BMW AG fell after the German manufacturer said the drag from trade tensions, higher provisions and pricing pressure that have marred automotive profits will persist into year-end.
The shares declined as much as 3%, the most in more than two months on an intraday basis, and were 2.6% lower at 74.90 euros at 9:04 a.m. in local trading.
BMW’s somber tone contrasts with rivals Mercedes-Benz owner Daimler AG and Volkswagen AG, who struck a more positive note for the fourth quarter, expecting a boost from clearing vehicle inventory and maintaining sales momentum in China. The comments follow BMW’s return on sales from automaking nearly halving to 4.4% during the third quarter, missing expectations.
“BMW reported a difficult quarter very similar to its German premium peers,” Evercore ISI analyst Arndt Ellinghorst said in a note. Given BMW has had fewer issues meeting the new European Union emissions testing regime than its competitors, “we would have expected the company to show some relative strength – which it hasn’t.”
Carmakers are battling on multiple fronts. Already under pressure from record investment demands, the past few months have seen trade tensions intensify and new emissions testing rules in the EU distort the market. While BMW was ready to meet the new regime, the likes of Volkswagen rushed to register cars before a September deadline, leading to a glut of vehicles. Faced with unexpected pricing pressure, BMW lowered profit targets in September.

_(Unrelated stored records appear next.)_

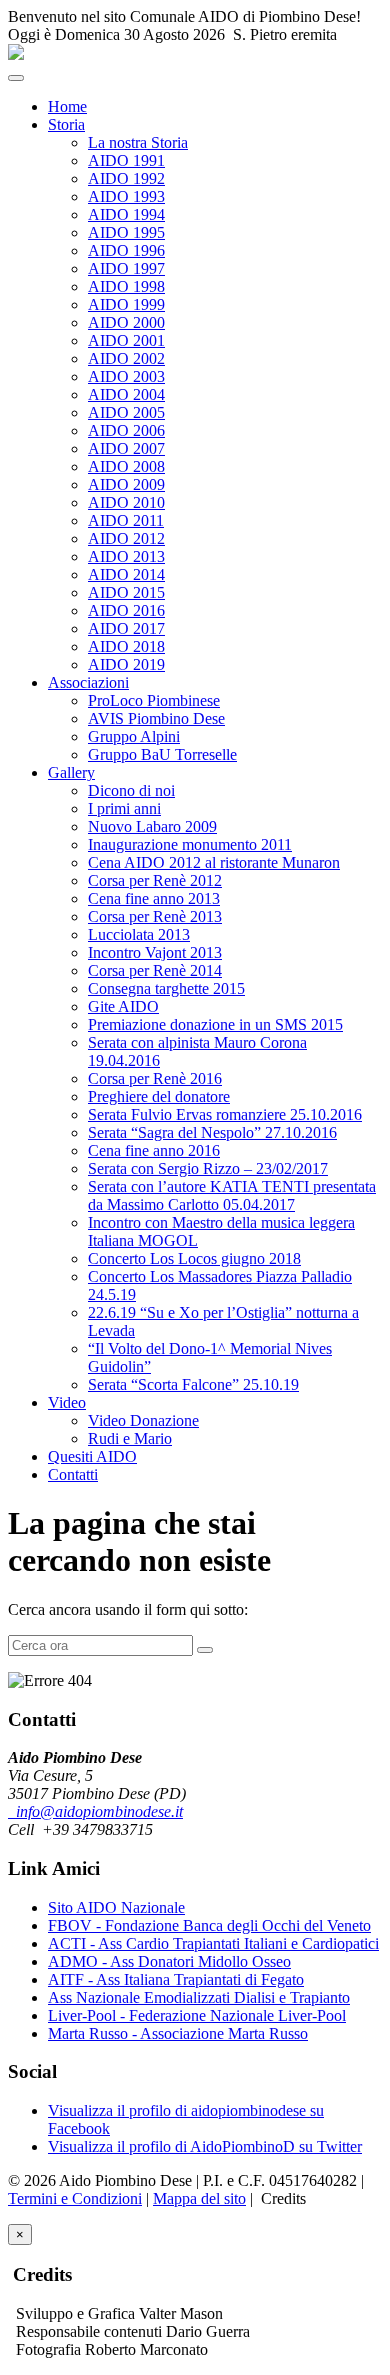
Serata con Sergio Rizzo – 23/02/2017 (208, 1168)
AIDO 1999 (126, 304)
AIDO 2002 (126, 358)
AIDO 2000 (126, 322)
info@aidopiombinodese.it (95, 1811)
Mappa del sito (199, 2198)
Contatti (73, 1474)
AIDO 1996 (126, 250)
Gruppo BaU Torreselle (162, 754)
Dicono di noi (131, 790)
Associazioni (88, 682)
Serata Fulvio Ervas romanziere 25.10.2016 (225, 1114)
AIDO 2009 (126, 484)
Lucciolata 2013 (139, 934)
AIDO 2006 (126, 430)
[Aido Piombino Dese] (16, 54)
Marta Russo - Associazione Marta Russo (178, 2033)
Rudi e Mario (130, 1438)
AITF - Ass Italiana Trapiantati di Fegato (176, 1979)
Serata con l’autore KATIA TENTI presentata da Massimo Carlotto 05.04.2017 (232, 1195)
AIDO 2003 (126, 376)
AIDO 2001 (126, 340)
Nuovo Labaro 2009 (152, 826)
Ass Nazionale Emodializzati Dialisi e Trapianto (199, 1997)
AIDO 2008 (126, 466)
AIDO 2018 (126, 646)
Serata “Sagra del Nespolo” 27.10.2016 (212, 1132)
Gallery (71, 772)
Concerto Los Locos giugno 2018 (194, 1258)
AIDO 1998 (126, 286)
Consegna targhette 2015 (166, 988)
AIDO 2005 (126, 412)
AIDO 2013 (126, 556)
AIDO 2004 (126, 394)
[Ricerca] (205, 1650)
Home (67, 106)
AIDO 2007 (126, 448)
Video (67, 1402)
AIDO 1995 (126, 232)
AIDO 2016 (126, 610)
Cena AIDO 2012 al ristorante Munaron (214, 862)
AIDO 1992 (126, 178)
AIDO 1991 (126, 160)
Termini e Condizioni (75, 2198)
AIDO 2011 (126, 520)
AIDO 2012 (126, 538)
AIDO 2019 (126, 664)
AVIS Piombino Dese (156, 718)
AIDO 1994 (126, 214)
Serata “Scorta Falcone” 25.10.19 (193, 1384)
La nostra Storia (138, 142)
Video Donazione (143, 1420)
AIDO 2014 (126, 574)
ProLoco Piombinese (154, 700)
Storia (66, 124)
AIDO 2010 (126, 502)
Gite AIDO (123, 1006)
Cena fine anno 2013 (154, 898)
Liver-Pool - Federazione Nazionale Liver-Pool (197, 2015)
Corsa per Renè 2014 (155, 970)
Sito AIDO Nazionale (116, 1907)
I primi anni (124, 808)
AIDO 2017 (126, 628)
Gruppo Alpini (134, 736)
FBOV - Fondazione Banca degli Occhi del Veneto (209, 1925)
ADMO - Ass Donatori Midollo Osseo (169, 1961)
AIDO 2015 (126, 592)
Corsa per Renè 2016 (155, 1078)
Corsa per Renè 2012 (155, 880)
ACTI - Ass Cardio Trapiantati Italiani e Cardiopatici (213, 1943)
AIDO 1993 (126, 196)
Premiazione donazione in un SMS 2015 (215, 1024)
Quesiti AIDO (92, 1456)
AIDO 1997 (126, 268)
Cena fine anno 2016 (154, 1150)
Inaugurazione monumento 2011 (190, 844)
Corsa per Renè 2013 (155, 916)
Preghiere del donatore (159, 1096)
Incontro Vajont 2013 (155, 952)
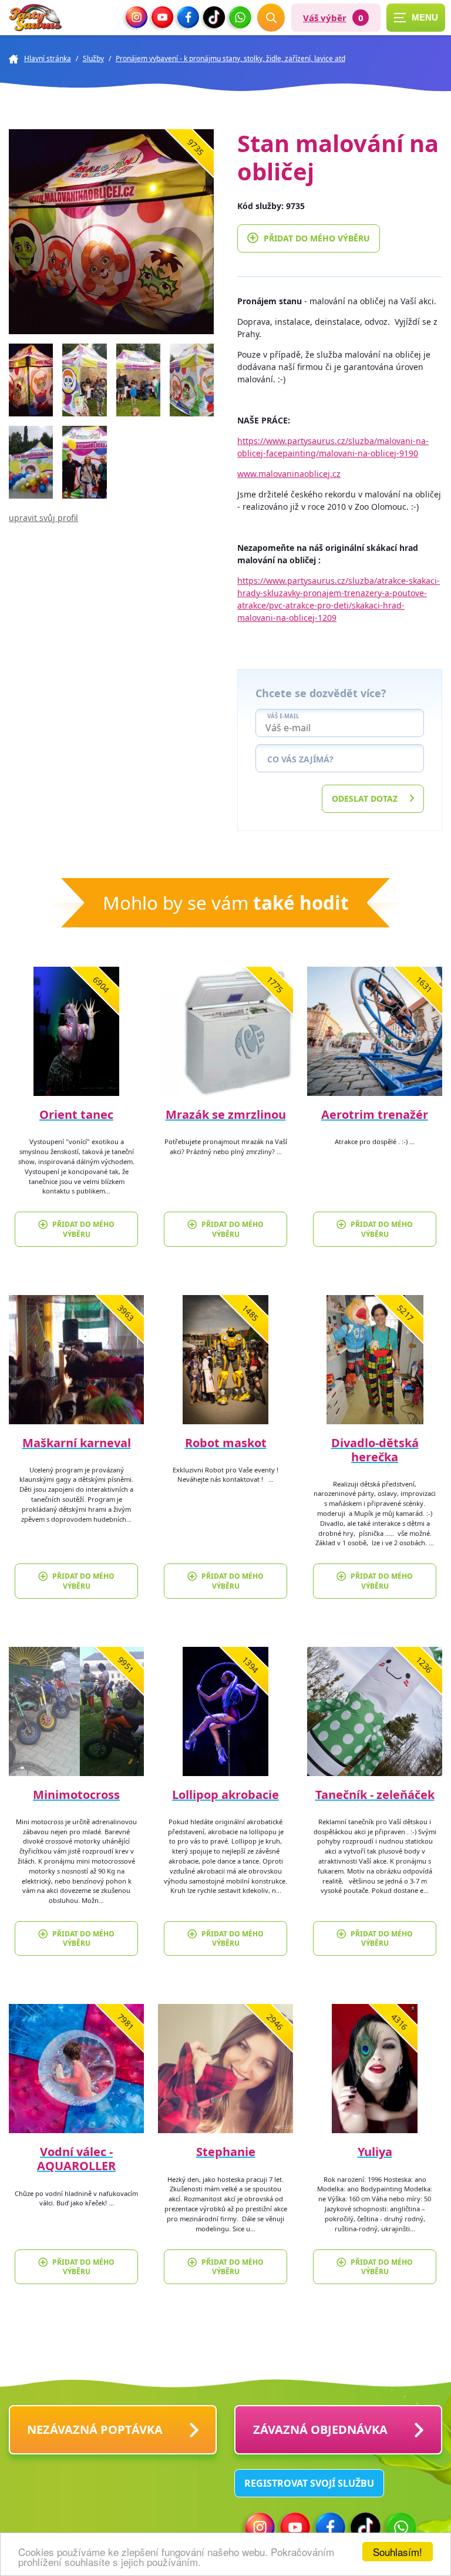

During the third quarter, the company also had to set aside more funds to deal with recalls of fire-prone vehicles and other warranty claims. A global campaign to exchange certain engine modules contributed to a boost in provisions by 679 million euros (US$777 million).
“Along with the rest of the industry, we are increasingly confronted with adverse external factors, the negative impact of which cannot be fully offset,” said Chief Financial Officer Nicolas Peter.
The company is hosting a media call at 10 a.m. and an analyst webcast at 2 p.m. local time. Investors will expect updates for the fourth quarter, and some early indications for 2019, as well as more on possible measures to address the tariff drag from U.S.-China shipments.